Beijing stimulus hopes looking over-optimistic

Tom Holland
11 December 2008

Yesterday’s announcement that China’s exports shrank 2.2 per cent last month compared with a year earlier rammed home just how hard the global slump is hurting the mainland’s economy. The news will inevitably focus investors’ hopes even more tightly on Beijing’s planned stimulus measures. Unfortunately, those hopes are looking increasingly unrealistic.

Last month’s contraction came as a severe shock to private-sector economists, who had typically been predicting continued export growth of about 15 per cent for the month.

In reality, the news was even more dismal than the headline number implied. China’s customs bureau reports its trade data in US dollar terms. As the first of the two charts below shows, if you measure exports in terms of the yuan - which has appreciated against the US currency in the last 12 months - the performance looks far worse, showing a contraction of 10.1 per cent over the year to November.

Stunned, some analysts attempted to explain the figure as an aberration. They suggested that exporters might have held back shipments to take advantage of tax rebates that came into effect this month, or that they had switched from over-invoicing exports to under-invoicing in response to growing expectations of yuan depreciation.

But these explanations don’t really stand up. Although anecdotal evidence suggests that the difficulty of obtaining letters of credit may have had some impact on export volumes over recent months, it is unlikely that mainland-specific factors had a significant effect. The sharp fall in Korean and Taiwanese exports last month indicates that the real culprit is declining global demand.

And things are going to get worse. With leading indicators for the world’s developed economies showing no signs of bottoming out, demand for the mainland’s exports is going to sink further. Qu Hongbin, chief economist for China at HSBC, forecasts a 19 per cent year-on-year decline in the first quarter of next year.

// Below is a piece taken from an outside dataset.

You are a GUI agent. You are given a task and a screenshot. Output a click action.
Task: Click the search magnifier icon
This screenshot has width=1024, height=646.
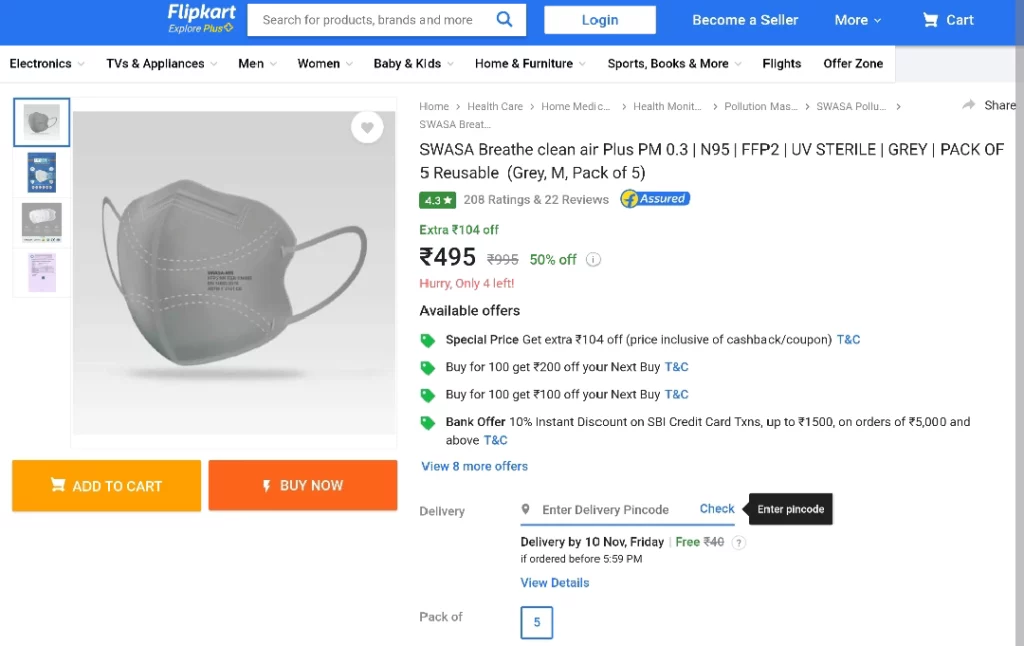[504, 19]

The value added by the export sector made up about 20 per cent of gross domestic product last year. Coming on top of news that property prices across the country dropped 0.5 per cent last month from the previous month, and that foreign direct investment shrank 36.5 per cent from a year before, the export slump spells bad news for the economy’s overall growth outlook.

In response, Beijing is doing its utmost to bolster confidence. In addition to the 4 trillion yuan (HK$4.5 trillion) stimulus package, the authorities have sharply cut interest rates and introduced a raft of measures, including easier access to credit for small businesses. More steps are expected soon, including an increase in income tax thresholds, aimed at boosting consumer demand.

Yet with two of the traditional engines of economic growth - exports and property investment - now stalling, doubts persist about the government’s ability to support China’s growth rate through its proposed stimulus measures. Getting consumers to spend more is a structural change that will take years. It will not be achieved through a few interest rate and tax cuts.

Meanwhile, questions surround the government’s proposed programme of infrastructure spending, especially as most of it is supposed to be financed by bank lending. Yesterday, regulators instructed banks to set aside more money as provisions. With bad-asset ratios set to rise as the economy deteriorates, bankers may discover they have limited room to ramp up lending.

As a result, finding a substitute for exports as a growth engine may prove harder than expected.

And export demand is unlikely to return any time soon. With US household debt standing at 97 per cent of GDP, only just down from its all-time high (see the second chart), American consumers still have a lot more deleveraging to go through before they regain their former enthusiasm for shopping. That implies the slump in China’s exports - and in its overall growth rate - could turn out to be a lot deeper and more prolonged than most investors are bargaining for.